1. There are a few different options to increase your contributions (https://www.nhsbsa.nhs.uk/member-hub/increasing-your-pension). If you want to increase the annual pension, that is called buying Additional Pension and there's a calculator you can you use to work out how much it would cost (https://www.nhsbsa.nhs.uk/member-hub/increasing-your-pension/additional-pension). I think the consensus view from the forum would be that it's a good deal.

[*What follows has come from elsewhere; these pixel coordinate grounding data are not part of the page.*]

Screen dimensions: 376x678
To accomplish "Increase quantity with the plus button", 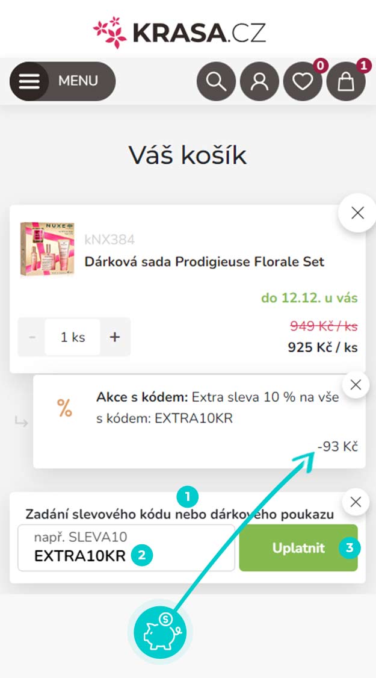I will pos(114,337).
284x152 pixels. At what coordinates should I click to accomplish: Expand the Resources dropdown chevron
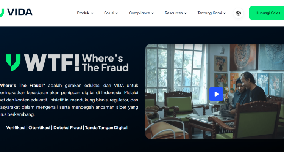coord(185,13)
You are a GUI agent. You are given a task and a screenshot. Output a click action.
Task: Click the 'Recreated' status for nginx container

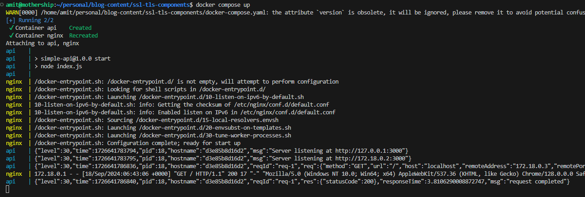click(83, 35)
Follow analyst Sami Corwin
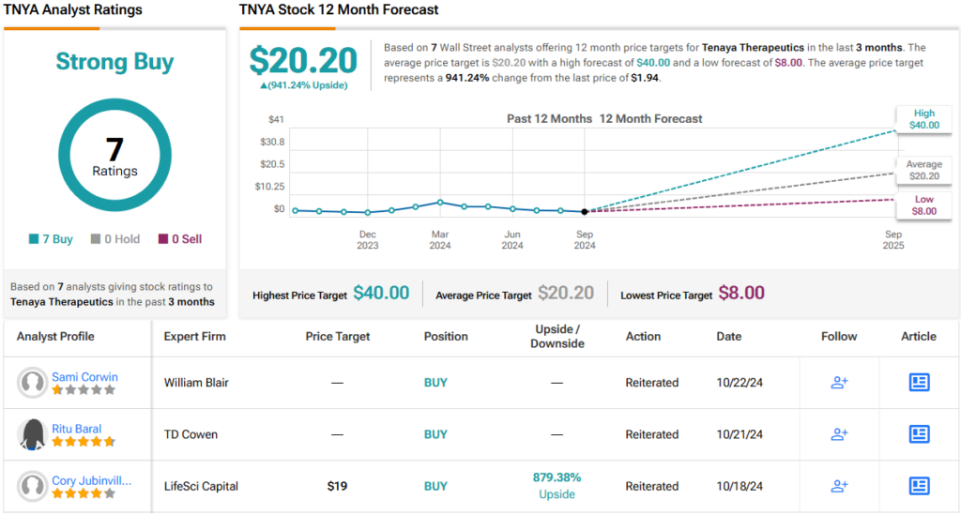The height and width of the screenshot is (515, 961). pos(839,383)
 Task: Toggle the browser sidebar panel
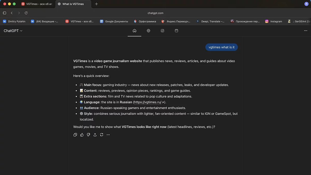tap(4, 13)
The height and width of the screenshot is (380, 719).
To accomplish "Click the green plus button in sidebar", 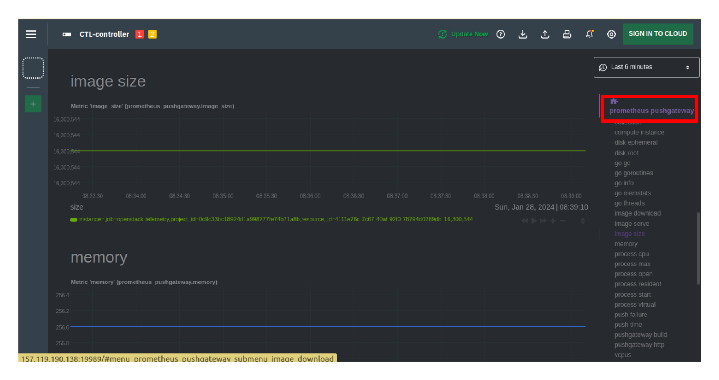I will tap(33, 104).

I couldn't offer an answer to 2 and 3, i.e. what is the lump sum? Is it some cash that you have just come into or is it part of your pension benefits? As for the £27k premium bonds, it's always good to have savings and your post suggests you are thinking of making additional contributions out of your future salary anyway. Additional pension contributions are a good deal, but it's also good to have savings. You would need to work out for yourself the pros and cons of sacrificing savings for future income.
As an example I used the additional pension calculator to work out that if a 57 year old wanted to buy £250 a year extra income using a lump sum with no dependant benefits it would cost £3,550. It's better than commercial annuity rates. Note that's £250 from state pension age and before taxes.
Do not rely on what some stranger told you on the internet without knowing anything about you to inform this decision though.
Also I have that feeling I get when I'm wrong about something and someone else on the forum is about to tell me off!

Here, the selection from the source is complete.